A picture of African migrants standing on the shore of Djibouti City at night, their glimmering phones held aloft to catch a weak signal, won the World Press Photo prize today for American photographer John Stanmeyer of the VII Photo Agency.
The silhouetted figures facing seawards are straining to pick up a cheaper mobile signal from neighbouring Somalia, hoping to establish a tenuous link with relatives abroad.
"So many pictures of migrants show them as bedraggled and pathetic ... but this photo is not so much romantic, as dignified," said jury member Susan Linfield.
0 of 4
Djibouti is a common stop-off point for migrants heading from nearby countries like Somalia, Ethiopia and Eritrea in search of a better life in Europe and the Middle East.
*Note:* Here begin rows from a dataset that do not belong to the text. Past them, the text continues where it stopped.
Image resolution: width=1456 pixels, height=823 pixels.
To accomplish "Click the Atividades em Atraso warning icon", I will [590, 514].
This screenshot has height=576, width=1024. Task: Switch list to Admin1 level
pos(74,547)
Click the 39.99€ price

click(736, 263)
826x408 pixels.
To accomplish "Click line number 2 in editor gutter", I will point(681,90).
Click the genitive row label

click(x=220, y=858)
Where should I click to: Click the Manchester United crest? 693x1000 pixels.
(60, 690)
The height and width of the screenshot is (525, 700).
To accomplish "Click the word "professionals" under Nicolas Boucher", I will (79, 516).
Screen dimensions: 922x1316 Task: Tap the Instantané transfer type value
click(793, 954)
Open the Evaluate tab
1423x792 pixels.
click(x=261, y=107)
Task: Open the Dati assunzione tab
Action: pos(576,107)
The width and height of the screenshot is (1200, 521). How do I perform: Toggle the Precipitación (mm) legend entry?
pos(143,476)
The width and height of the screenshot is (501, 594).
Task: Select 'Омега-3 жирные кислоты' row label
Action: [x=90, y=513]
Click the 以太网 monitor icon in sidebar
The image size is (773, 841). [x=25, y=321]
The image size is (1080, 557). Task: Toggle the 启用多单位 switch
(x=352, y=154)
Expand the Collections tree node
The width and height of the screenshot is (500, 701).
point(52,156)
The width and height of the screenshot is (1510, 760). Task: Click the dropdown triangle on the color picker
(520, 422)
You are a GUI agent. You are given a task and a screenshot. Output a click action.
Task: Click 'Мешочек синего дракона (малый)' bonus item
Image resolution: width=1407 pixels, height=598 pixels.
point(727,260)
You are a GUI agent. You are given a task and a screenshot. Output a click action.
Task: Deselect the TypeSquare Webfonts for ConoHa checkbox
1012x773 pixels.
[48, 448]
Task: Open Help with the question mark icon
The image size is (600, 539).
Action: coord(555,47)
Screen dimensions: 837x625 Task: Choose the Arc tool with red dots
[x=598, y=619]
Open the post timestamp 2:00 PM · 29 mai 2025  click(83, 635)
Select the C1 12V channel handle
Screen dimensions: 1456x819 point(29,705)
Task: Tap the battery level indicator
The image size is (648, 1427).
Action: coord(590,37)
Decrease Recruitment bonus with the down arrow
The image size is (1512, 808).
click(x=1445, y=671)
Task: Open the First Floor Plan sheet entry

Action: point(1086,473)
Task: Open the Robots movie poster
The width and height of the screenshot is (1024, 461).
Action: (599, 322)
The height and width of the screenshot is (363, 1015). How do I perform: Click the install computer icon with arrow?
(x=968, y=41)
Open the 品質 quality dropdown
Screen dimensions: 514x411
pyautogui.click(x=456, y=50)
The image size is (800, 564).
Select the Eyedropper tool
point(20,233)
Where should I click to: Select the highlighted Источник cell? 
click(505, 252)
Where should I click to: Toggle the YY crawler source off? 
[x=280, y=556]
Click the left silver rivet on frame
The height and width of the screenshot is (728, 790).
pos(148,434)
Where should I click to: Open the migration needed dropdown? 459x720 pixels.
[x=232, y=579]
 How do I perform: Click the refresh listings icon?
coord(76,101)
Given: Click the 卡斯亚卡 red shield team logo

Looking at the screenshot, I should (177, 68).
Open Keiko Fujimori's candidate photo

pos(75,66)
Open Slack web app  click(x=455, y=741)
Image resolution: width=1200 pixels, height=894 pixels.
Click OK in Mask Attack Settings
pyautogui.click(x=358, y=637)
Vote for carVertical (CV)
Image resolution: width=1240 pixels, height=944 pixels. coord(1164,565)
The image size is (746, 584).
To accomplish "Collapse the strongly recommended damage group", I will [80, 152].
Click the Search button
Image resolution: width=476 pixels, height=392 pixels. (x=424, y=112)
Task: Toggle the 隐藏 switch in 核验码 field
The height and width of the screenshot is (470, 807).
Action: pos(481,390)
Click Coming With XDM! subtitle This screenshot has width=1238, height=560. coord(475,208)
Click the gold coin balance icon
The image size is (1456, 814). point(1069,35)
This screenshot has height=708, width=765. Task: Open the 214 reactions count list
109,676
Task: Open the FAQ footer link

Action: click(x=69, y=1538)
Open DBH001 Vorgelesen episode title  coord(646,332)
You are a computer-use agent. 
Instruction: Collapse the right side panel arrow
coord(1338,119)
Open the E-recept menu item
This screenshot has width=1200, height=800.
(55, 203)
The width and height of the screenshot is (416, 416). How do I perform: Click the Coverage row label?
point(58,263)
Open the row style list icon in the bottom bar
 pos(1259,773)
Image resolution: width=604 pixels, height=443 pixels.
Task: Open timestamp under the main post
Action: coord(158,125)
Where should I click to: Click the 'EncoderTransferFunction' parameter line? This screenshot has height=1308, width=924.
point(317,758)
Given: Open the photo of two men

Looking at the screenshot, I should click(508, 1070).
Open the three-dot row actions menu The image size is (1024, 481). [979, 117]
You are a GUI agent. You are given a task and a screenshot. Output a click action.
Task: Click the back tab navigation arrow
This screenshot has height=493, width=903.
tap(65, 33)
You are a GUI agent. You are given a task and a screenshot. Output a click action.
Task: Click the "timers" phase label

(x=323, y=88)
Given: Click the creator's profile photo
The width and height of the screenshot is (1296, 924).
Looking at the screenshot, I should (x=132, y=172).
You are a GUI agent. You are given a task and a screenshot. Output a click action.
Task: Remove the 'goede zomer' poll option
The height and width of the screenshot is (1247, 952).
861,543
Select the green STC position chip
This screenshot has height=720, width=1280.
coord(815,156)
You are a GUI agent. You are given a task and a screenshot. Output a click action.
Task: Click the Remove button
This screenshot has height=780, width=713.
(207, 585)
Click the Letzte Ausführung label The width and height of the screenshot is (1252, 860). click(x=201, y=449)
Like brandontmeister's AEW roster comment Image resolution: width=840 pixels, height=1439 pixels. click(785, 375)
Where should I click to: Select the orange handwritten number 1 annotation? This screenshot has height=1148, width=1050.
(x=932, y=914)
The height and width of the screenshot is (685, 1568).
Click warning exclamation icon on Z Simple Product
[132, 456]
"It opens up discussions about technology, globalisation, migration, poverty, desperation, alienation, humanity," said jury member Jillian Edelstein of the photo, which was commissioned by National Geographic magazine.
Reuters photographer Goran Tomasevic, from Serbia, won first prize in the spot news stories category for a dramatic narrative series from Syria depicting a rebel attack on a government checkpoint.
France's Phillipe Lopez of Agence France-Presse won the spot news singles category with a photograph of typhoon survivors in Tolosa, the Philippines, carrying religious iconography in front of a field of rubble.
Getty’s Brent Stirton, a South African, topped the category for single staged portraits with a picture of five blind albino boys from West Bengal, India. Dressed in matching pink shirts and blue trousers, they appear to gaze stiffly at the camera.